Scholars gather at Yale to advance systems approach to cancer

Scientists from across the region gathered June 17 for Advances in Systems Analysis of Aggressive Cancers, a symposium “celebrating science, interaction, and the research of junior scholars.” Hosted by the Yale Systems Biology Institute, the full day of presentations and discussions focused on research that has expanded in recent years to include over a dozen labs across Yale, Emory University and UCONN, and the many participants in the Cancer Systems Biology @ Yale program.

Through the program, partners from a broad spectrum of disciplines have come together to fight some of the deadliest forms of cancer with novel approaches supported by the National Cancer Institute. The work includes extensive outreach and connections with clinical departments, including neurosurgery, surgery and pathology.

In the USA cancer is the number one cause of death in 21 states, and is predicted to be the number one cause of death worldwide by 2030. Therapies remain expensive for the several hundred thousand people with central nervous system cancers in the United States.

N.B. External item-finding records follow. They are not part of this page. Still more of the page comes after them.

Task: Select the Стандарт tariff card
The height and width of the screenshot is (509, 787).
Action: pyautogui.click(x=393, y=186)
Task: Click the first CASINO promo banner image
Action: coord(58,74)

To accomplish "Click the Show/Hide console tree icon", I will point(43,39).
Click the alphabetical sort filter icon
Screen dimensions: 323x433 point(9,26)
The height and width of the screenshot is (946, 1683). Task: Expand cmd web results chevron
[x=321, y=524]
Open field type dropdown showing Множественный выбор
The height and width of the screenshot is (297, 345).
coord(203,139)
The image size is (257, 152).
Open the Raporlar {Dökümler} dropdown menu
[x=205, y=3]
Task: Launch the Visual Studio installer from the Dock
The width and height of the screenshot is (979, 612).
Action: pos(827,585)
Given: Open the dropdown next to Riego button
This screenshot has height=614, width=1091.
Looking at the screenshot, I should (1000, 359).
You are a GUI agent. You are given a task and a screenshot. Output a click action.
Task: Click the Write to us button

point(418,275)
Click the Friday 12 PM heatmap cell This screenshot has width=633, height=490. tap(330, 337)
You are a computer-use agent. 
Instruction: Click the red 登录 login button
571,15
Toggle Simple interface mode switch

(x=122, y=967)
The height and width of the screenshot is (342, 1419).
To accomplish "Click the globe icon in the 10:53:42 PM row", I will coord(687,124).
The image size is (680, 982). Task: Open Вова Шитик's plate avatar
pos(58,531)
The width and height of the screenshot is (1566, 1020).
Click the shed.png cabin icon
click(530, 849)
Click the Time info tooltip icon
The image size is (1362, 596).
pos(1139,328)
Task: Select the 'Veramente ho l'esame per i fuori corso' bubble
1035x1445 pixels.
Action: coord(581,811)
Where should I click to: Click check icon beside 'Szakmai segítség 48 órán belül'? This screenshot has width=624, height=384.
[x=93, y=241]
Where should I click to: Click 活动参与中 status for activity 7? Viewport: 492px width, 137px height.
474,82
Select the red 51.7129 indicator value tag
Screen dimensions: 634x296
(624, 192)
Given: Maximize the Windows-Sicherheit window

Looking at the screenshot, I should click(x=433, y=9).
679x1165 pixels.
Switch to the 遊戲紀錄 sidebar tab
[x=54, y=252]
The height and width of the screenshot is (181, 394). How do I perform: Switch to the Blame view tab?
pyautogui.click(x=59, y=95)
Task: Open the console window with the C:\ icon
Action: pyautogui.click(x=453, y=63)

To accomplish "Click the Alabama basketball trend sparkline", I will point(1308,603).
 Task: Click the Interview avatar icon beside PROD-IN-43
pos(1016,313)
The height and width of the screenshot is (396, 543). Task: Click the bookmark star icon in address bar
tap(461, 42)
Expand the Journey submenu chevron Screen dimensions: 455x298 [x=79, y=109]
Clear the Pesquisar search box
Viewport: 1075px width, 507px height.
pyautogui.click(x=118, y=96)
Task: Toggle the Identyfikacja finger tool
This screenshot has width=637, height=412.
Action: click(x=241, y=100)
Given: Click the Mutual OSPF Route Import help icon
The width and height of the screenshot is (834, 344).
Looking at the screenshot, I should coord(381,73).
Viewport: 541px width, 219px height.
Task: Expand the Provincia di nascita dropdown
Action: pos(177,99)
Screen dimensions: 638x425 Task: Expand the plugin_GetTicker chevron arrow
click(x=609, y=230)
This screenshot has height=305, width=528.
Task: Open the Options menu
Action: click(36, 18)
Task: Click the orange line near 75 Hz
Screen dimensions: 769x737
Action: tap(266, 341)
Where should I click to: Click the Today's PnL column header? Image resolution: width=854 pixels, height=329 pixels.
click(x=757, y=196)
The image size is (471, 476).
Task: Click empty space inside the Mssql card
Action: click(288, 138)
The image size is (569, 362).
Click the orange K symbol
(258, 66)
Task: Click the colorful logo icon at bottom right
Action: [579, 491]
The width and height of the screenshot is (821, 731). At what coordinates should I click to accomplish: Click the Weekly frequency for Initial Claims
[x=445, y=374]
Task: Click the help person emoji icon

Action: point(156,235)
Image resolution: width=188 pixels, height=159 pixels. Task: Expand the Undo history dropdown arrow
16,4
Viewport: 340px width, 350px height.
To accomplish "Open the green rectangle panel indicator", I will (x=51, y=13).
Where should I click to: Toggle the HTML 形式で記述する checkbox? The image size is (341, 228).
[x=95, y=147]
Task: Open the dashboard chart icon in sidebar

“We are together today to understand not just exceptional research, but the next cancer therapies,” said keynote speaker Alfredo Quiñones-Hinojosa, Chair of Neurologic Surgery at the Mayo Clinic and one of the country’s top neurosurgeons.

Through extensive collaborations with Andre Levchenko and scientists across Yale’s Systems Biology Institute, Quiñones-Hinojosa expressed optimism about the potential for future breakthroughs.

“You can only imagine the clinical impact we are having every single day through your research,” he said.